--- START OF Input for this task ---

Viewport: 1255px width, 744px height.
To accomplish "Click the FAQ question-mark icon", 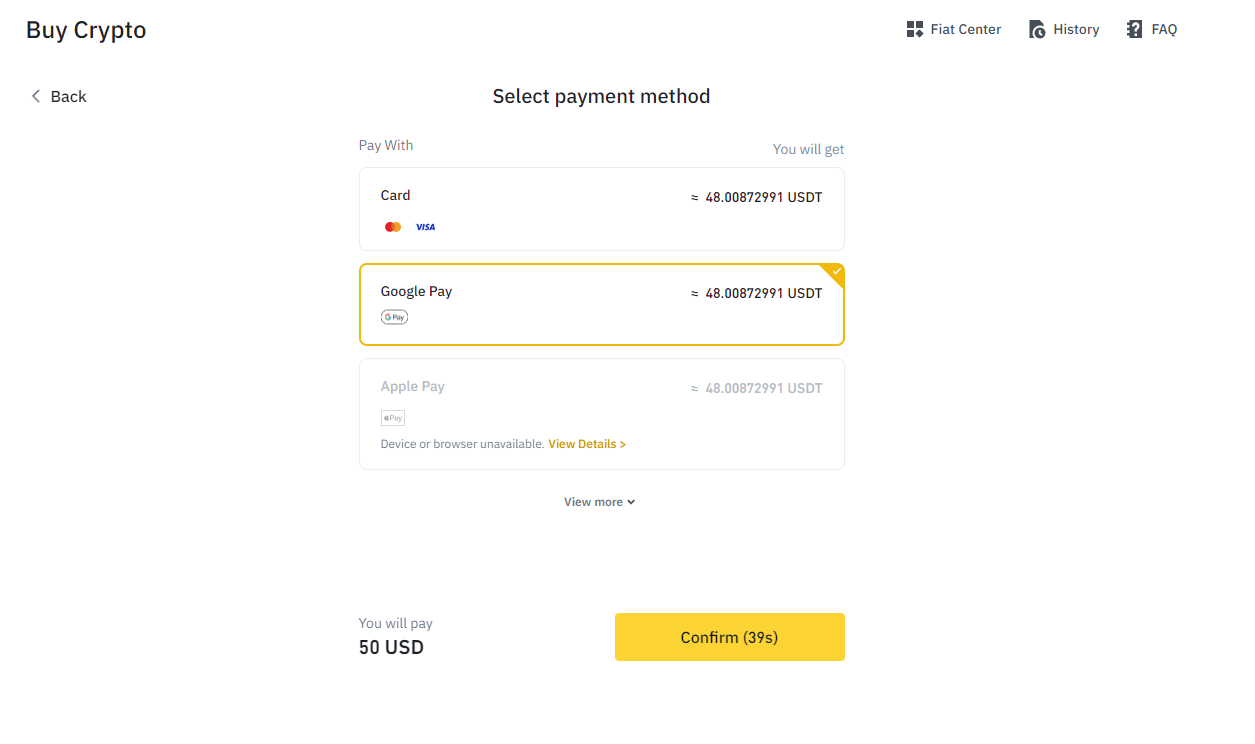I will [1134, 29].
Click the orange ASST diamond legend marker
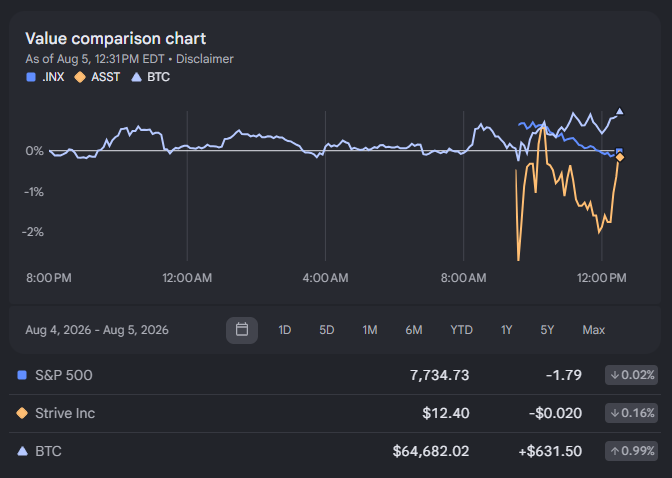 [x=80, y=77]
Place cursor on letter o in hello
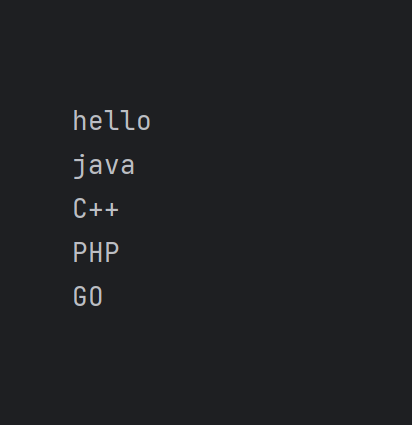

--- END OF Input for this task ---

Problem description →
Reproduce verbatim the rows from the line containing "Click the orange ASST diamond legend marker" through the end of the rows, including both ends. Omit the pictures from your answer.

Reply →
Click the orange ASST diamond legend marker
 [x=80, y=77]
Place cursor on letter o in hello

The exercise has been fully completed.